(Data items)
---*---
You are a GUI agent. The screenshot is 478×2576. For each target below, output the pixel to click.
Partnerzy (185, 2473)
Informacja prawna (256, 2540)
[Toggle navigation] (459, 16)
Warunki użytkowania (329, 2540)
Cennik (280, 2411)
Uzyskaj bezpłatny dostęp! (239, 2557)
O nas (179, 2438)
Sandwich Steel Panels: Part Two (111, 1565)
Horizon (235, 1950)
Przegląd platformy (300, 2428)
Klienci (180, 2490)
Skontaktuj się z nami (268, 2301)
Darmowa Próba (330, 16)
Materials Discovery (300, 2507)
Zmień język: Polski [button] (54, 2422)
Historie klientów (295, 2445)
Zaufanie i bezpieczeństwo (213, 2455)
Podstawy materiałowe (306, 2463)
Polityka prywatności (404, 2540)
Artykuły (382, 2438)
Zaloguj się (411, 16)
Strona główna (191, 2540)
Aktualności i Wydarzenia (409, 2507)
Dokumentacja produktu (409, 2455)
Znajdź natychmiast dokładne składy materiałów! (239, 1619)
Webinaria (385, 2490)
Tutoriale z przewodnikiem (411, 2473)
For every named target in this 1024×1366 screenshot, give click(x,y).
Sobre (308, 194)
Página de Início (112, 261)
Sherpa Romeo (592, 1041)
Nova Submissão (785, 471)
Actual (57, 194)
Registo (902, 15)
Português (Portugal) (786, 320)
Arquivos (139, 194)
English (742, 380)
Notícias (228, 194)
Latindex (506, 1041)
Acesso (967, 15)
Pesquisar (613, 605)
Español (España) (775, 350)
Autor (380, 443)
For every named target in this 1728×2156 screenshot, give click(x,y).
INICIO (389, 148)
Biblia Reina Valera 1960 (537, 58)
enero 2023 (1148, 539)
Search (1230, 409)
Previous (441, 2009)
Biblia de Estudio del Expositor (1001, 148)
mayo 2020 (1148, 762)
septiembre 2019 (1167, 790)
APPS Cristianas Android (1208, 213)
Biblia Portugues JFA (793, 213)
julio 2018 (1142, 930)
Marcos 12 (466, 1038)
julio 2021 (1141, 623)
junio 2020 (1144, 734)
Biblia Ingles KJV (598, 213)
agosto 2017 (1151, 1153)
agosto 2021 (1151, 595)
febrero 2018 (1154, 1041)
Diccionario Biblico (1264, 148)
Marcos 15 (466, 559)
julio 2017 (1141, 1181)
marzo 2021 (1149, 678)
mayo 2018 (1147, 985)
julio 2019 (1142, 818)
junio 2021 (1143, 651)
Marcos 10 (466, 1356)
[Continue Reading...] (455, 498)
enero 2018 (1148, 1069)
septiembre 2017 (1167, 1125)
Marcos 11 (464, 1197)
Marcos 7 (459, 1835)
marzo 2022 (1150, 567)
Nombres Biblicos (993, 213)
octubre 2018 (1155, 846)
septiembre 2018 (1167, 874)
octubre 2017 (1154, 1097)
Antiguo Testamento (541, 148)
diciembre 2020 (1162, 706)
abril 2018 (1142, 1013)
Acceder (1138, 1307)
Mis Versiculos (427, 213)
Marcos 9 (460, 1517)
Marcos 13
---*---
### [Your assignment]
Each line of the data is to be transcribed exactly, with nothing left out.

### [Solution to this task]
You are a GUI agent. The screenshot is 478×2576. For each target below, output the pixel to click.
Partnerzy (185, 2473)
Informacja prawna (256, 2540)
[Toggle navigation] (459, 16)
Warunki użytkowania (329, 2540)
Cennik (280, 2411)
Uzyskaj bezpłatny dostęp! (239, 2557)
O nas (179, 2438)
Sandwich Steel Panels: Part Two (111, 1565)
Horizon (235, 1950)
Przegląd platformy (300, 2428)
Klienci (180, 2490)
Skontaktuj się z nami (268, 2301)
Darmowa Próba (330, 16)
Materials Discovery (300, 2507)
Zmień język: Polski [button] (54, 2422)
Historie klientów (295, 2445)
Zaufanie i bezpieczeństwo (213, 2455)
Podstawy materiałowe (306, 2463)
Polityka prywatności (404, 2540)
Artykuły (382, 2438)
Zaloguj się (411, 16)
Strona główna (191, 2540)
Aktualności i Wydarzenia (409, 2507)
Dokumentacja produktu (409, 2455)
Znajdź natychmiast dokładne składy materiałów! (239, 1619)
Webinaria (385, 2490)
Tutoriale z przewodnikiem (411, 2473)
For every named target in this 1024×1366 screenshot, give click(x,y).
Sobre (308, 194)
Página de Início (112, 261)
Sherpa Romeo (592, 1041)
Nova Submissão (785, 471)
Actual (57, 194)
Registo (902, 15)
Português (Portugal) (786, 320)
Arquivos (139, 194)
English (742, 380)
Notícias (228, 194)
Latindex (506, 1041)
Acesso (967, 15)
Pesquisar (613, 605)
Español (España) (775, 350)
Autor (380, 443)
For every named target in this 1728×2156 screenshot, give click(x,y).
INICIO (389, 148)
Biblia Reina Valera 1960 (537, 58)
enero 2023 (1148, 539)
Search (1230, 409)
Previous (441, 2009)
Biblia de Estudio del Expositor (1001, 148)
mayo 2020 (1148, 762)
septiembre 2019 (1167, 790)
APPS Cristianas Android (1208, 213)
Biblia Portugues JFA (793, 213)
julio 2018 (1142, 930)
Marcos 12 (466, 1038)
julio 2021 (1141, 623)
junio 2020 (1144, 734)
Biblia Ingles KJV (598, 213)
agosto 2017 (1151, 1153)
agosto 2021 (1151, 595)
febrero 2018 (1154, 1041)
Diccionario Biblico (1264, 148)
Marcos 15 (466, 559)
julio 2017 (1141, 1181)
marzo 2021 (1149, 678)
mayo 2018 (1147, 985)
julio 2019 (1142, 818)
junio 2021 (1143, 651)
Marcos 10 (466, 1356)
[Continue Reading...] (455, 498)
enero 2018 (1148, 1069)
septiembre 2017 (1167, 1125)
Marcos 11 (464, 1197)
Marcos 7 (459, 1835)
marzo 2022 (1150, 567)
Nombres Biblicos (993, 213)
octubre 2018 (1155, 846)
septiembre 2018 (1167, 874)
octubre 2017 (1154, 1097)
Antiguo Testamento (541, 148)
diciembre 2020 (1162, 706)
abril 2018 (1142, 1013)
Acceder (1138, 1307)
Mis Versiculos (427, 213)
Marcos 9 (460, 1517)
Marcos 13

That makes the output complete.